Exercise details:
Please return only the lines from the one holding "You are a GUI" through the one holding "Store Locations (544, 156)", exactly as they appear in the records below, both ends included.

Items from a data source
====
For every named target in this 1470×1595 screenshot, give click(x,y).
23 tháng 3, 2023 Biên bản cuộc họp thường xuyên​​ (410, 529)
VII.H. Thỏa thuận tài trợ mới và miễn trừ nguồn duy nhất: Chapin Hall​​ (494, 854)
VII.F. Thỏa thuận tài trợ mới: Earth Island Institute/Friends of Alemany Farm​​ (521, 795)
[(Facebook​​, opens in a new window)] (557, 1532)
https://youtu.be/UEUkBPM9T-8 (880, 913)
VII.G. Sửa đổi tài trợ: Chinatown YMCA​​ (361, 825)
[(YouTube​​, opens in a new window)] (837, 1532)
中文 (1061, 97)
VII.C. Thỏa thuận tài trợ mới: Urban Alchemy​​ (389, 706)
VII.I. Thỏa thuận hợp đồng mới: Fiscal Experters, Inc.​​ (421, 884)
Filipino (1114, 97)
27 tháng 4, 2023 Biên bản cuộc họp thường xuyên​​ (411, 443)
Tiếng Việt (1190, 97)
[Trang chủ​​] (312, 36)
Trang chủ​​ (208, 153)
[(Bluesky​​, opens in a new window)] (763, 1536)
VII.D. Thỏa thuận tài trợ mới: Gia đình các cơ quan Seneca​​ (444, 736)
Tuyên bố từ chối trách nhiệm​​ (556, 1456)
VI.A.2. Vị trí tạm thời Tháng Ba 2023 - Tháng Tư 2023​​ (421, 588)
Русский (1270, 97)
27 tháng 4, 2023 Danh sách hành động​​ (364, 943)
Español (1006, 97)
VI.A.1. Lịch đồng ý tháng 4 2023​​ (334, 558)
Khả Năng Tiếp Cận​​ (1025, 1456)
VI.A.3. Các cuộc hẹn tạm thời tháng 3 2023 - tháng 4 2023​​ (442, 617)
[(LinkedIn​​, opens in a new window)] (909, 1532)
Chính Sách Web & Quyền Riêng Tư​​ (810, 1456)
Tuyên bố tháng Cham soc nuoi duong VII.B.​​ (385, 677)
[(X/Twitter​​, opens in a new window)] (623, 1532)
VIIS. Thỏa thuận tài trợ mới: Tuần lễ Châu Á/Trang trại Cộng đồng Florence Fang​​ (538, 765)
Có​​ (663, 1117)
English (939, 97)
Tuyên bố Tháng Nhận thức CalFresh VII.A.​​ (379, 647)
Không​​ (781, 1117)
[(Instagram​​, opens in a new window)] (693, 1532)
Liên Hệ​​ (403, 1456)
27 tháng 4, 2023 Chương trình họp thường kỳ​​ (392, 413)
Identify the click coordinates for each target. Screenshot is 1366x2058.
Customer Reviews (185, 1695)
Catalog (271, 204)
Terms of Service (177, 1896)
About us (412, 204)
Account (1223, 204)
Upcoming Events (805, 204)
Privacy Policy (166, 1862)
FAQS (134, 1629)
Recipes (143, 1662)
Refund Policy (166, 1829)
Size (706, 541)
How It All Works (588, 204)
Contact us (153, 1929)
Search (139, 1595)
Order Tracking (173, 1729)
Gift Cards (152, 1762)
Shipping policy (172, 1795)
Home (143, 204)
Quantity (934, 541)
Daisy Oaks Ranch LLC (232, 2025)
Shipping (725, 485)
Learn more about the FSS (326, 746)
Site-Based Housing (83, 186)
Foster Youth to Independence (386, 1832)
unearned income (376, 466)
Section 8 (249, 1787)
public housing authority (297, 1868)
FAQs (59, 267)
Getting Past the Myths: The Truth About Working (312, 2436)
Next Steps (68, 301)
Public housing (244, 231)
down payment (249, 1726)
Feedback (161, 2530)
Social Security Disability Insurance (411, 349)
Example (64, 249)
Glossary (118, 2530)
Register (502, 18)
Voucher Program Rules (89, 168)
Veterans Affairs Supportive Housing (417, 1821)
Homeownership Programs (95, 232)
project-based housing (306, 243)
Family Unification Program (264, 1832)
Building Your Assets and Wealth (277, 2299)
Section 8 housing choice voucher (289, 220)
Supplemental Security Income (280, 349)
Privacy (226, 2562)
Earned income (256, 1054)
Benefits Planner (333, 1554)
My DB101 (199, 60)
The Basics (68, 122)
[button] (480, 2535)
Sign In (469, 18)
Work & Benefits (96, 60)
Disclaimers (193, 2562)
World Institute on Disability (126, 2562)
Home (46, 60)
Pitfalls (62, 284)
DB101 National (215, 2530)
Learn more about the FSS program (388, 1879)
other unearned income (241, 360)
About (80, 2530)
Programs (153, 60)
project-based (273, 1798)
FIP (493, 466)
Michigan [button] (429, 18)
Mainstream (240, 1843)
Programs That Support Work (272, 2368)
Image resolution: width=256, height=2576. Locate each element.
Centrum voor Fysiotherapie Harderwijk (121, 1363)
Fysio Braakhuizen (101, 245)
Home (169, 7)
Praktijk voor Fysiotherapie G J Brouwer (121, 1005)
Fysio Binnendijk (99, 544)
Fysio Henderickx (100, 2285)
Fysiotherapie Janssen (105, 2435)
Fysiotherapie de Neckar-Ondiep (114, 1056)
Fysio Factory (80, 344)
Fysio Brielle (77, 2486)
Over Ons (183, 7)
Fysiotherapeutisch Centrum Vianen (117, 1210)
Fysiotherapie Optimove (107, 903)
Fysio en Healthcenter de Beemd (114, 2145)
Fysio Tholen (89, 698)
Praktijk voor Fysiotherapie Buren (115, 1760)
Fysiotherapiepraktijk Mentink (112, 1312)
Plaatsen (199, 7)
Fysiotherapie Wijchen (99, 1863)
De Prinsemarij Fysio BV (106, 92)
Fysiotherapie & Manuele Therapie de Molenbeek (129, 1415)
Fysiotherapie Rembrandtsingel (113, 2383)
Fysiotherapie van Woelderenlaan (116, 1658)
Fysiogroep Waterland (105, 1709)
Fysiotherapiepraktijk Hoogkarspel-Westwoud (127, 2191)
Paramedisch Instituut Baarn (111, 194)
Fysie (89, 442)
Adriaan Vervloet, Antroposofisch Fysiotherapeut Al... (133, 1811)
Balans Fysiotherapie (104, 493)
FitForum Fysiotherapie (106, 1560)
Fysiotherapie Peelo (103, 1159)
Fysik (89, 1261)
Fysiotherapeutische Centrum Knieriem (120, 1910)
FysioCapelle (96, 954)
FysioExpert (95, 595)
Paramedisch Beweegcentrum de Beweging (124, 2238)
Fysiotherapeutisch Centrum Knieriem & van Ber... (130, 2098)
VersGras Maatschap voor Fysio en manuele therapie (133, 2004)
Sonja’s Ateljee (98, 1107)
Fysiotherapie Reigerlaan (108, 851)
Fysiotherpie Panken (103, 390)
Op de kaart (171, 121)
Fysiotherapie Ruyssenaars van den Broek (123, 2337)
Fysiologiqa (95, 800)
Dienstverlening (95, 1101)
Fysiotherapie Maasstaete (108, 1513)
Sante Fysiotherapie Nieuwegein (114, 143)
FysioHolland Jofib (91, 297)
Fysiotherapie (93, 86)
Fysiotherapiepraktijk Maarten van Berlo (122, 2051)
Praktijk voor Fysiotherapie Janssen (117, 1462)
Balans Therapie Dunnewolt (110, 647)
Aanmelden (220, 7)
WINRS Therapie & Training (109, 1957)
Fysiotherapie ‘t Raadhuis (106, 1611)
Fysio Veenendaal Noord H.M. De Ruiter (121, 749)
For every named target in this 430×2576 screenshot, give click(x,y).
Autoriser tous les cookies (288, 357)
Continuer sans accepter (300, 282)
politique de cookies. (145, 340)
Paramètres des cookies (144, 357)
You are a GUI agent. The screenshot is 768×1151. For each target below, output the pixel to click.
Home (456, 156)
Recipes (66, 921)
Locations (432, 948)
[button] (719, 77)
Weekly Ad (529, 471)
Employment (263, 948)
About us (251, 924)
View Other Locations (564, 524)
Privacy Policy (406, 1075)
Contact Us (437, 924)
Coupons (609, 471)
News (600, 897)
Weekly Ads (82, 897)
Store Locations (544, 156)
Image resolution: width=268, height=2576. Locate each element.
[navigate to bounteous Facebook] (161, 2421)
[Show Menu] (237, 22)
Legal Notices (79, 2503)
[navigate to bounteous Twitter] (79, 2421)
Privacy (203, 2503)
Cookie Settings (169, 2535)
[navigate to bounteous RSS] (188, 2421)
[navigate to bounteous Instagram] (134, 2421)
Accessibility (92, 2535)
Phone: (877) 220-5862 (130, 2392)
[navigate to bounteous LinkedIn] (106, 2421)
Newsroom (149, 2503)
====
Reply:
You are a GUI agent. The screenshot is 768×1151. For each target below, output the pixel to click.
Home (456, 156)
Recipes (66, 921)
Locations (432, 948)
[button] (719, 77)
Weekly Ad (529, 471)
Employment (263, 948)
About us (251, 924)
View Other Locations (564, 524)
Privacy Policy (406, 1075)
Contact Us (437, 924)
Coupons (609, 471)
News (600, 897)
Weekly Ads (82, 897)
Store Locations (544, 156)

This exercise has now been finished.